Investigation of the spectra of coupled polaritons on the periodically modulated metallic layer and the narrow regions of anomalous transparency

TL;DR

This paper theoretically explores how periodic modulation of a metallic film's dielectric constant influences electromagnetic wave transmission, revealing conditions for enhanced resonance transparency via surface plasmon polaritons.

Contribution

It introduces a detailed theoretical model showing how sinusoidal modulation affects SPP resonance and transmittance, identifying optimal conditions for maximum transparency.

Findings

Resonance interaction significantly increases transmittance.

Two frequencies near resonance achieve near-unity transmittance.
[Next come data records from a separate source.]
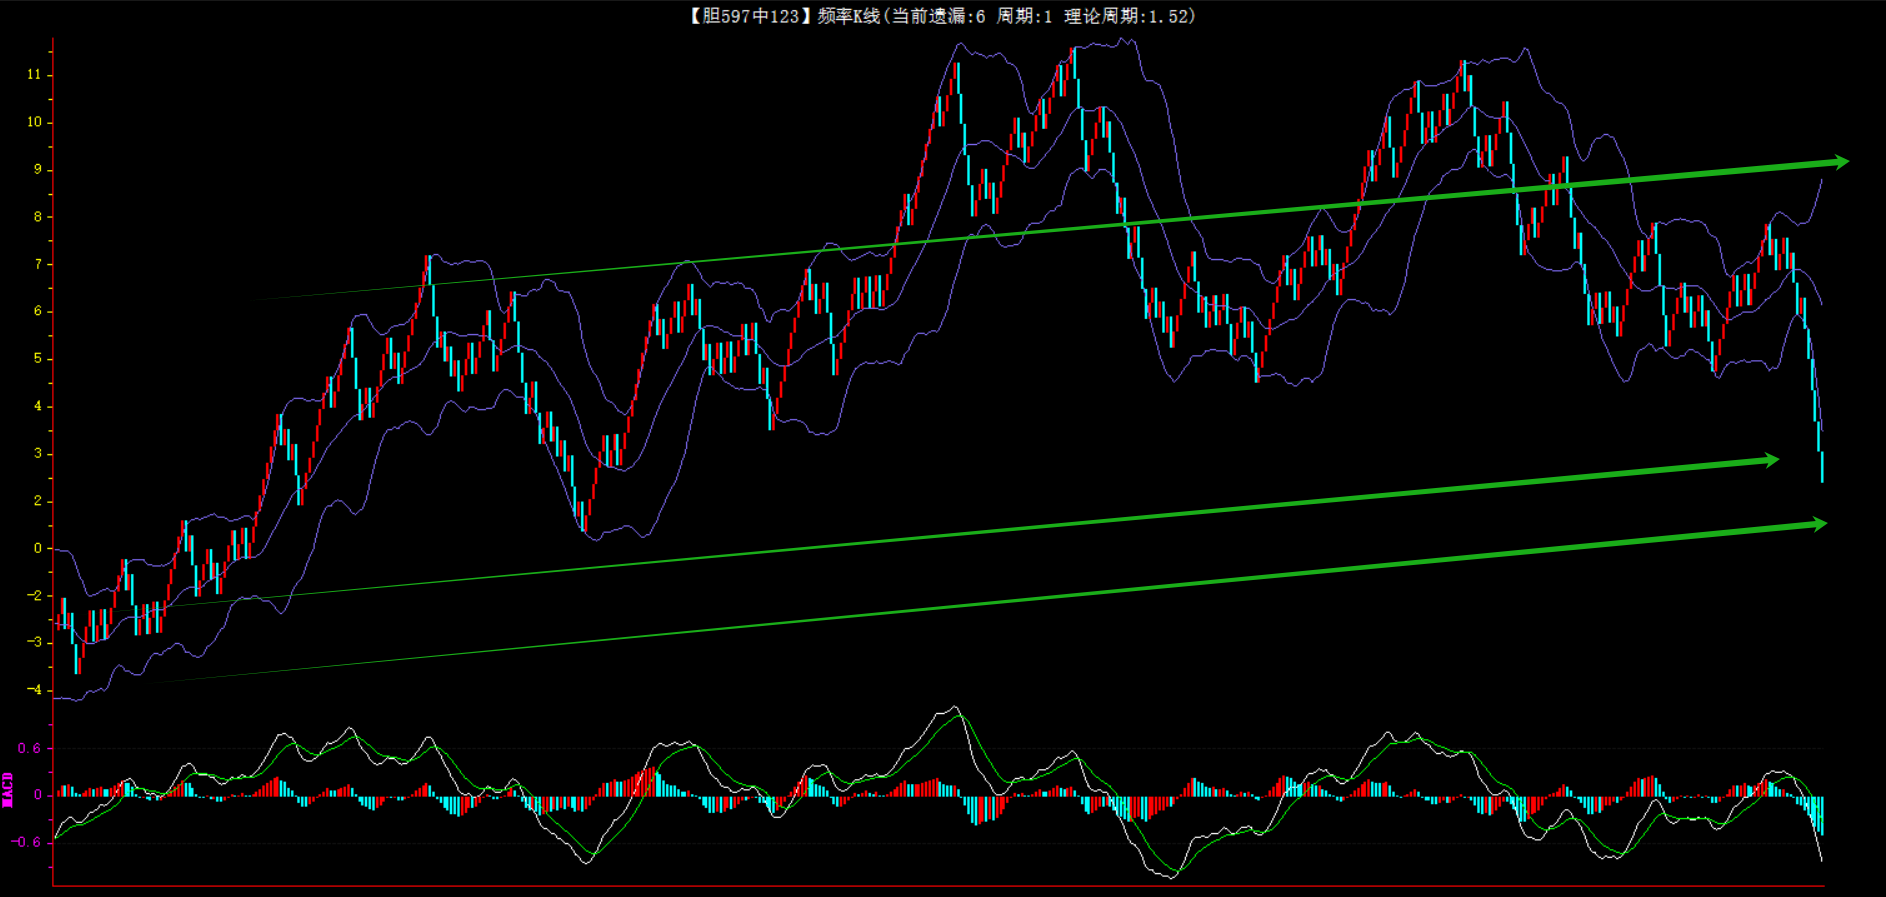Click the 0.6 label on the MACD axis

coord(29,748)
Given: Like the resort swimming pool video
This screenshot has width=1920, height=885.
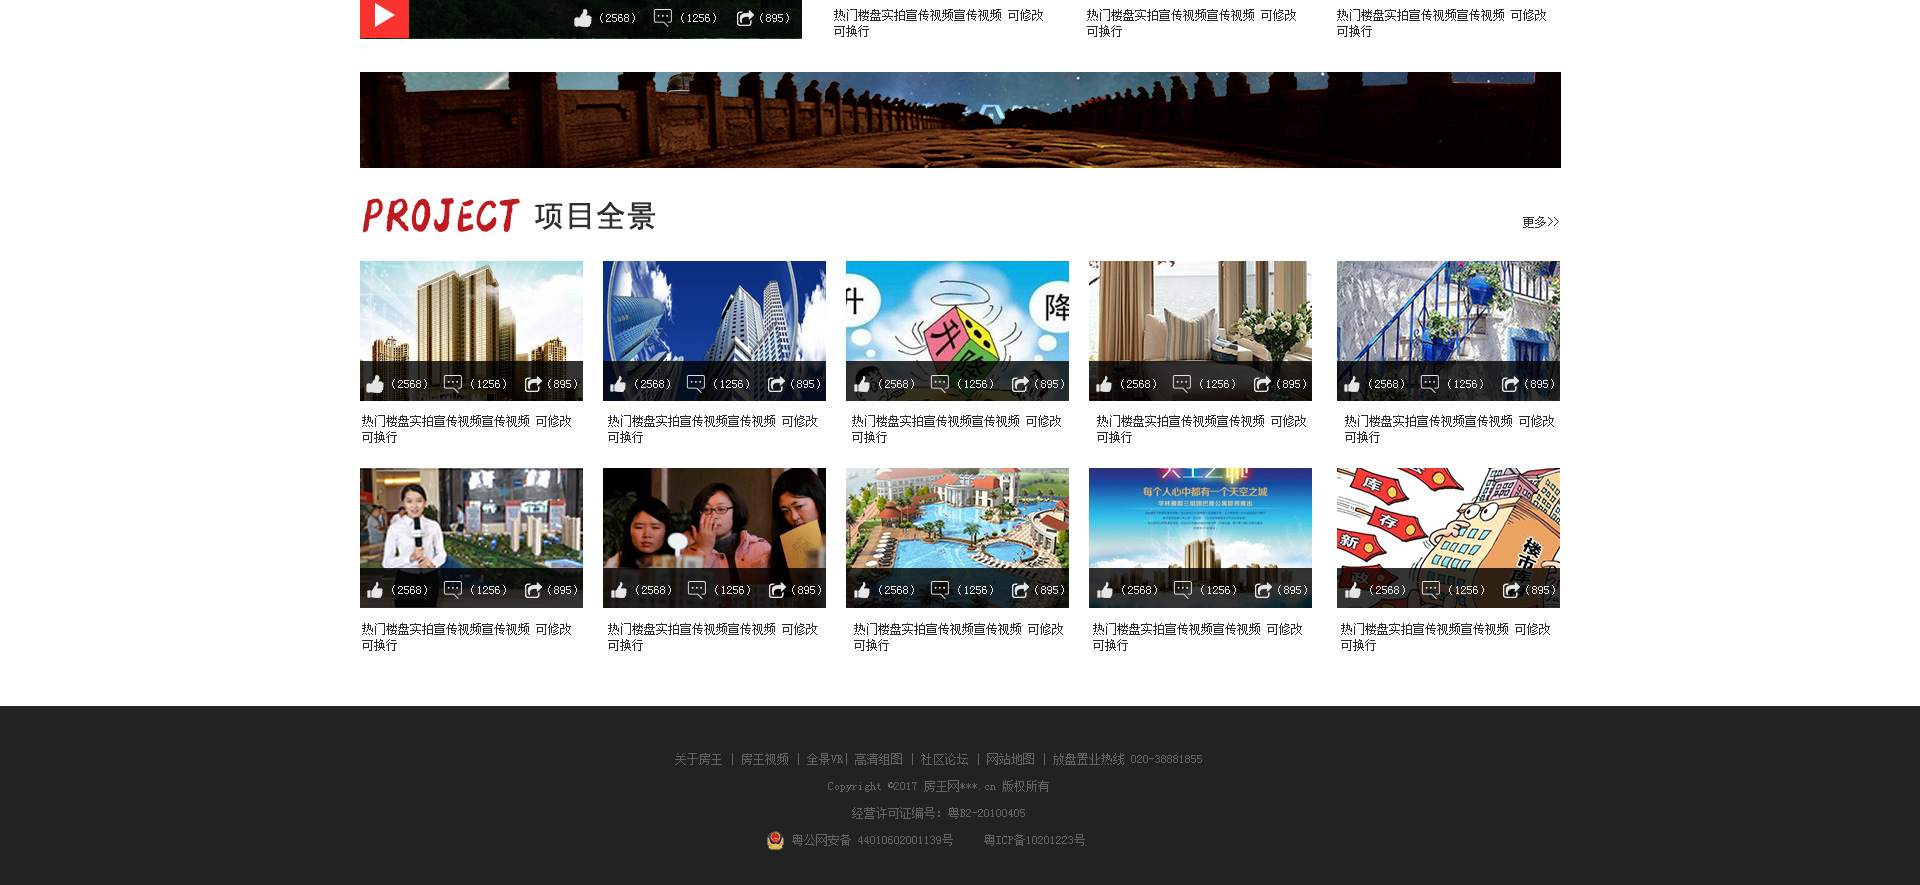Looking at the screenshot, I should coord(862,590).
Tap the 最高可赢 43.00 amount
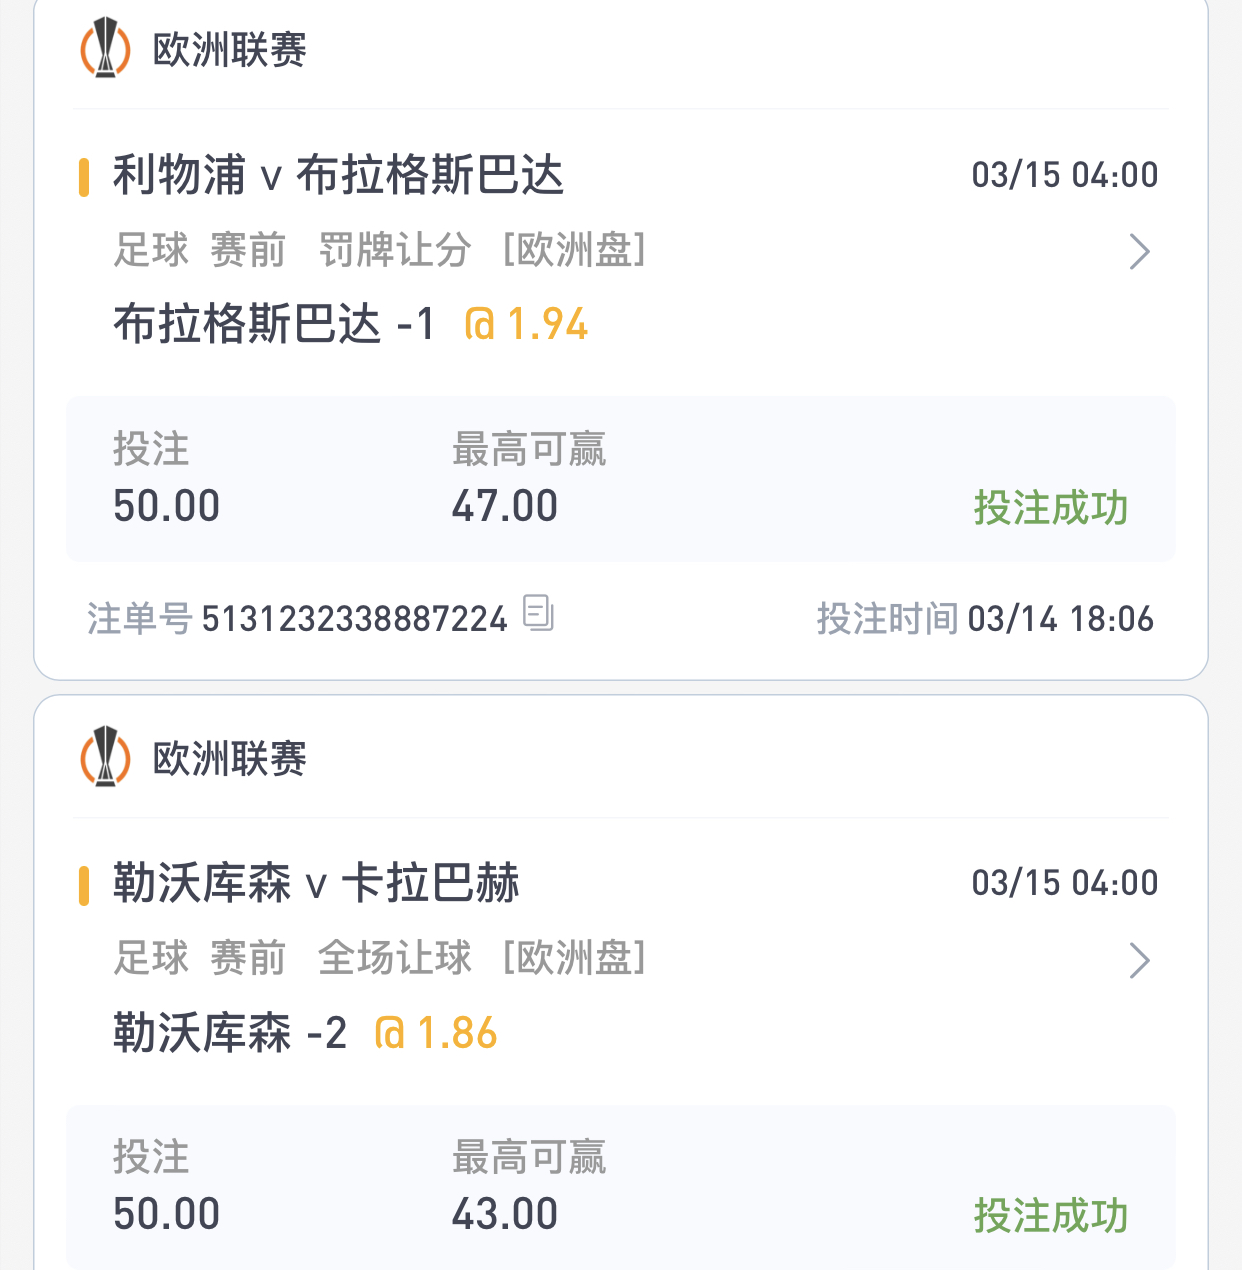The width and height of the screenshot is (1242, 1270). [504, 1214]
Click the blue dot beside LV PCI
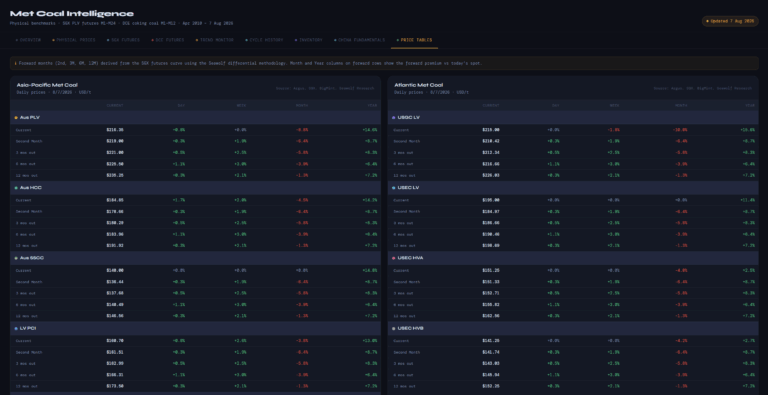 point(16,328)
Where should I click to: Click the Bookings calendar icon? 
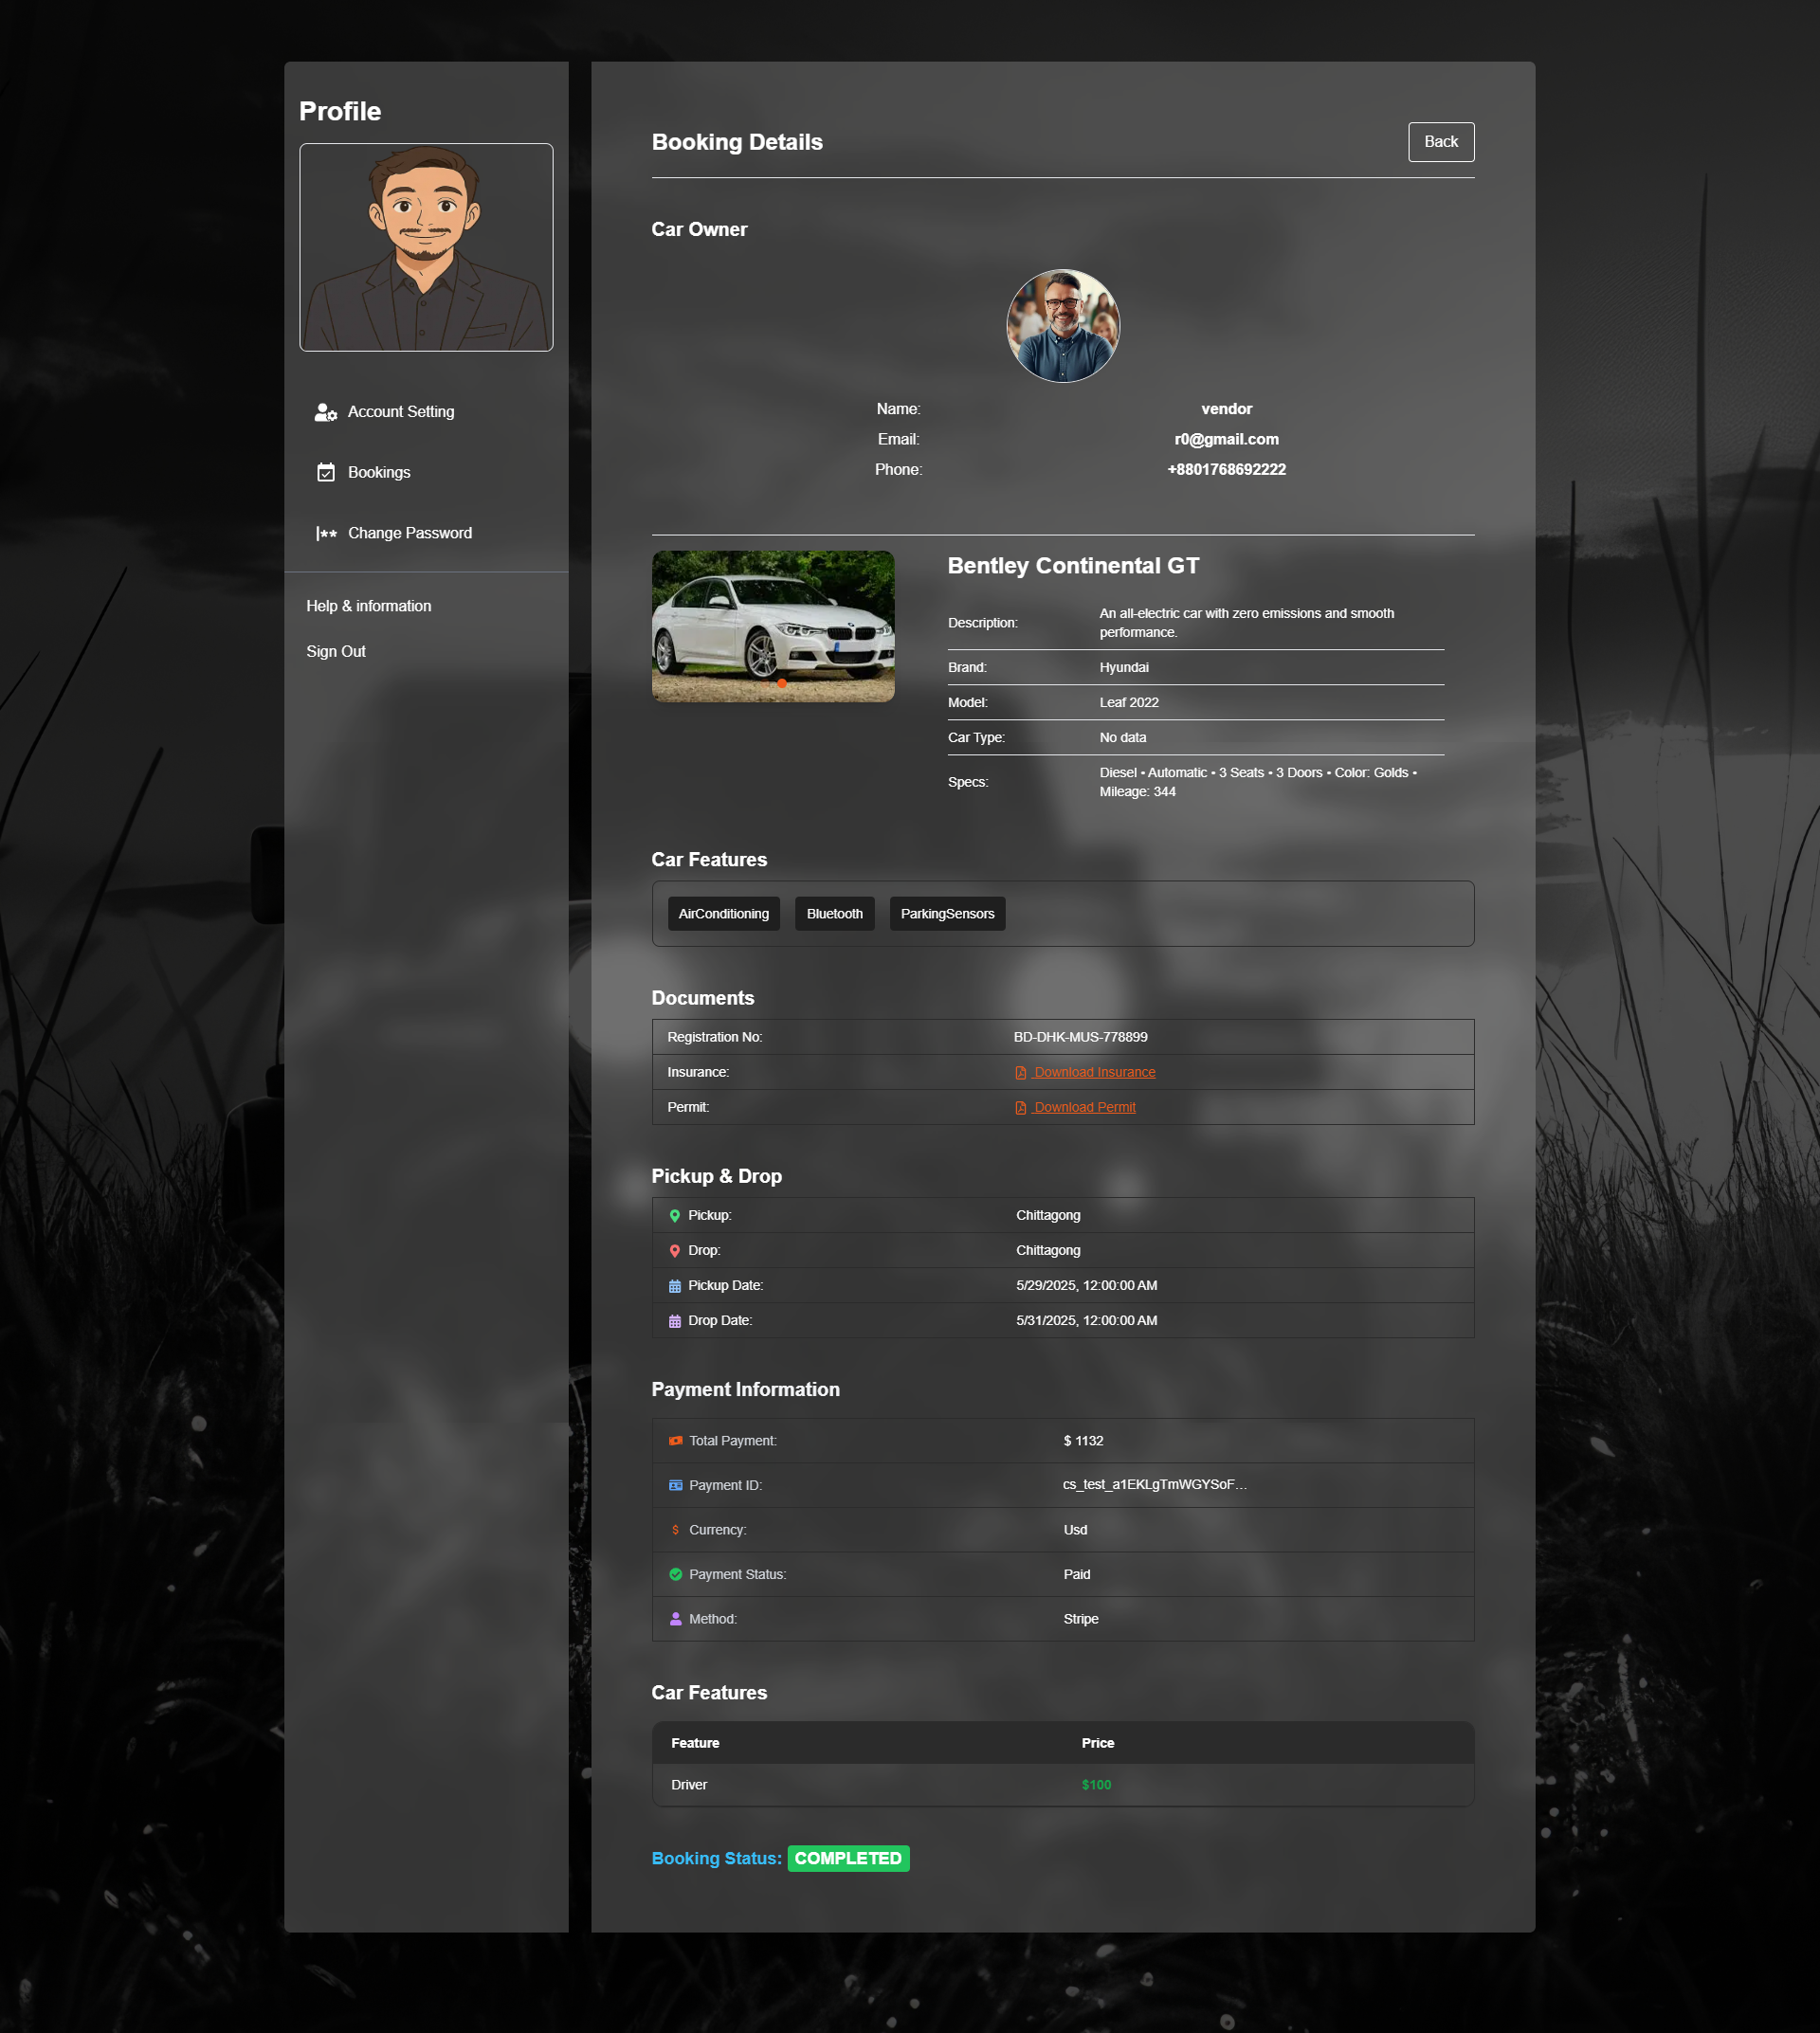click(326, 472)
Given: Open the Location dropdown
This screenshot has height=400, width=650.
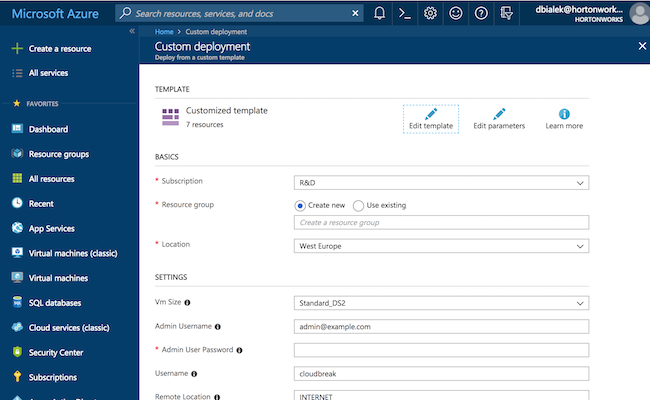Looking at the screenshot, I should [x=441, y=246].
Optimal modulation depth maximizes resonance transparency.

Abstract

The paper deals with the theoretical investigation of plane, normally incident electromagnetic wave transmission through the flat metal film whose dielectric constant has small periodical sinusoidal modulation in one dimension parallel to the projection of the electric field onto the film surface. The dependencies of the film transmittancy on the parameters of the problem (frequency, modulation depth and absorption) are examined. It is shown that the film transmittancy increases considerably when the conditions for resonance interaction of an incident electromagnetic wave with surface plasmon polaritons (SPPs) are met. It is found that for small but finite absorption there are two frequencies in the vicinity of which the transmittancy can achieve the values of the order of unity due to resonances on symmetric and antisymmetric (relative to the mean plane) SPP modes. It is shown that for each value of absorption there exists a certain optimal modulation depth, which maximizes the resonance transparency.